There were, however, examples of democracy practiced for centuries right here on the continent that the indigenous nations had formed centuries before. The democratic government with which the colonists were most familiar was the Iroquois Confederacy, founded by the Great Peacemaker in 1142 CE.
The Iroquois Confederacy, which is also known as the Six Nations, originally consisted of five separate nations: the Mohawks, the Onondaga, the Cayuga, the Oneida, and the Seneca. In the 18th century, the Tuscarora nation joined the Confederacy. All of these lived in the Northeast region of North America, and their form of participatory democracy is the oldest living model still operating in the world.
In the Iroquois Confederacy, each nation maintained its own leadership, but all common causes would be decided in the Grand Council of Chiefs, under the Iroquois Confederacy Constitution.
In 1744, Canassatego, the leader of the Onondaga Nation, gave a speech that was later printed by Benjamin Franklin, encouraging the 13 colonies to unite. Canassatego used a metaphor that said that many arrows cannot be broken as easily as one arrow. That statement inspired the bundle of thirteen arrows being held by an eagle as part of the Great Seal of the United States.
In 1751, Benjamin Franklin, while calling the Natives “ignorant savages,” still advocated for the 13 colonies to form a “voluntary union” similar to the Iroquois Confederacy.
John Adams described the various forms of democratic Native governments in a 3-volume handbook he presented to the Constitutional Convention.
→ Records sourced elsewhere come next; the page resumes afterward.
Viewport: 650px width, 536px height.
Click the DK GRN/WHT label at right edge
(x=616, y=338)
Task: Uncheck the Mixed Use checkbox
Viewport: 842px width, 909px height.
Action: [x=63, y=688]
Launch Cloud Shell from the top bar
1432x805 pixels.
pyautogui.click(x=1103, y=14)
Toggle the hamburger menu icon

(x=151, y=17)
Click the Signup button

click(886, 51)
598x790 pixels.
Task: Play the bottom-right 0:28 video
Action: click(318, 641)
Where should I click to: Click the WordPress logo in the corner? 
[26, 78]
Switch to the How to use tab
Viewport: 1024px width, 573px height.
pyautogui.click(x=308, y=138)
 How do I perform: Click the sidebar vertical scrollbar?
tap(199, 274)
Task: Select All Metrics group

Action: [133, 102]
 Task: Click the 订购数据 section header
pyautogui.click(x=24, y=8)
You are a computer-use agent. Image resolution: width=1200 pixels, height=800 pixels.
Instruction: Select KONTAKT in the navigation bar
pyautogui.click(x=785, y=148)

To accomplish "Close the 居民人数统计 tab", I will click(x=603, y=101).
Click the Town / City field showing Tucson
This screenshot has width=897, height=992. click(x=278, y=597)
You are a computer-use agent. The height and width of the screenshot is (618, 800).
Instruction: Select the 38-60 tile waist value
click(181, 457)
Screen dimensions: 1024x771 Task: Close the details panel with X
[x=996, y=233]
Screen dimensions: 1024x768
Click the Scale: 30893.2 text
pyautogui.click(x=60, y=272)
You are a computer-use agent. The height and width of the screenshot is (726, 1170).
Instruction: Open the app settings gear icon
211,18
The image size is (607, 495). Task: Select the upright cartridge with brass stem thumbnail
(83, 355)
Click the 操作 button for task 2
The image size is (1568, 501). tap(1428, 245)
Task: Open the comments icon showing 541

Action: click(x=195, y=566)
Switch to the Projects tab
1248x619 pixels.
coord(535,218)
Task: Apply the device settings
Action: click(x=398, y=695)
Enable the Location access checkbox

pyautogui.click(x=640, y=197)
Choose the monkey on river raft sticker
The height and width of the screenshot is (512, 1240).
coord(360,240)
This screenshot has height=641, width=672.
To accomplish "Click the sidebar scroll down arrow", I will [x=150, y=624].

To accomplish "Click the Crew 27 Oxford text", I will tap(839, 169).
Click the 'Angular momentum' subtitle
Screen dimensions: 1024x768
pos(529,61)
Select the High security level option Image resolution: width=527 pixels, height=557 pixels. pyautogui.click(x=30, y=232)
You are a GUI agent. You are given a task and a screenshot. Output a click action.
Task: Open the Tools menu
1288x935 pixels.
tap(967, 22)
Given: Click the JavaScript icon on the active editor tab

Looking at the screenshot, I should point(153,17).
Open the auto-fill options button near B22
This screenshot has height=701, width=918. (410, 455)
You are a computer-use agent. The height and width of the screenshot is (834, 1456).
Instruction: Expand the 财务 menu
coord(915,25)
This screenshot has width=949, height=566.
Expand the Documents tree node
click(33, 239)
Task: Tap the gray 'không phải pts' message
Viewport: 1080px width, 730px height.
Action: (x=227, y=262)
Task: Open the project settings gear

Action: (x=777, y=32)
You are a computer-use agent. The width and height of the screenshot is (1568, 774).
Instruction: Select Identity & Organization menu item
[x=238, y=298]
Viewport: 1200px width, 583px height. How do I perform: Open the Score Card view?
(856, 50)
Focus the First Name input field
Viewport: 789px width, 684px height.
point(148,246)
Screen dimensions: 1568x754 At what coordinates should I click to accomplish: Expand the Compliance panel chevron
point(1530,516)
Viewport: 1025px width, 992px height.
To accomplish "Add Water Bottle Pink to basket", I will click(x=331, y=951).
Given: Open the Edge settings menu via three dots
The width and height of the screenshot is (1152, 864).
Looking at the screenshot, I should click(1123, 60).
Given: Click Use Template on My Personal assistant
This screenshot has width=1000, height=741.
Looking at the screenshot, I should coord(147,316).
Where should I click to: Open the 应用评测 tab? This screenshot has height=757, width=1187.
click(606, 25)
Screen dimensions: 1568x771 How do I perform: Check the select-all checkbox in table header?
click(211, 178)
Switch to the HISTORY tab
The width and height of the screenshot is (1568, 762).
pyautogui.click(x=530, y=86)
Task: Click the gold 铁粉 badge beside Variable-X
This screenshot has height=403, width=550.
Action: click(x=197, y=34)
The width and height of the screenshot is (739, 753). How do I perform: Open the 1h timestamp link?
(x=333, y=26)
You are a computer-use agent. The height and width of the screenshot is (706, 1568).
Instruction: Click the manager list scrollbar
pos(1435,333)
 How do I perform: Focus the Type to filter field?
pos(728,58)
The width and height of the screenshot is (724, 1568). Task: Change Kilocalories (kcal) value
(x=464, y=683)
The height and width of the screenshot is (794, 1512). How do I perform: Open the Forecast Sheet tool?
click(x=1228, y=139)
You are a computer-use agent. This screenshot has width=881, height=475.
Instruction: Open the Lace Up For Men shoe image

Franklin referenced the Iroquois model as he presented his Plan of Union at the Albany Congress in 1754, which was also attended by representatives of the Iroquois and the seven colonies. Franklin also invited the Great Council members of the Iroquois to address the Continental Congress in 1776.
In the ensuing decades, of course, the United States discriminated against the Native nations, attempting to destroy their civilizations and committing near genocide. Native Americans were the last group to be awarded United States citizenship in 1924 through the Indian Citizenship Act (ICA), and it wasn’t until 1957 that all states gave Native Americans the additional right to vote. The ICA was enacted partially in recognition of the thousands of Native Americans who served in the military during World War I.
Ironically, the Chiefs of the Onondaga Tribe of the Six Nations opposed the ICA because they felt that it was treason for the United States to force citizenship on all Indians without their consent. Additionally, according to the Iroquois, the ICA disregarded previous treaties between the Indian Tribes and the United States. As we now know, most of the treaties signed from the 18th century and onward were broken by officials of the U.S. government.
Because of the way American history has been taught, the influence of the Native nations on the formation of the government of the United States was all but erased.
Nevertheless, as the 1987 bicentennial of the ratification of the Constitution approached, interest in the Iroquois Confederacy renewed. Oren Lyons, a Faithkeeper for the Iroquois Confederacy, went to the Senate Select Committee on Indian Affairs to discuss the topic of the Iroquois influence on the American form of government.
In 1988, the late Senator Daniel Inoue (D-HI) helped to pass a Congressional resolution that formally acknowledged the influence of the Iroquois Confederacy on the United States Constitution. The resolution additionally acknowledged the legitimacy and sovereignty of the Native nations and governments.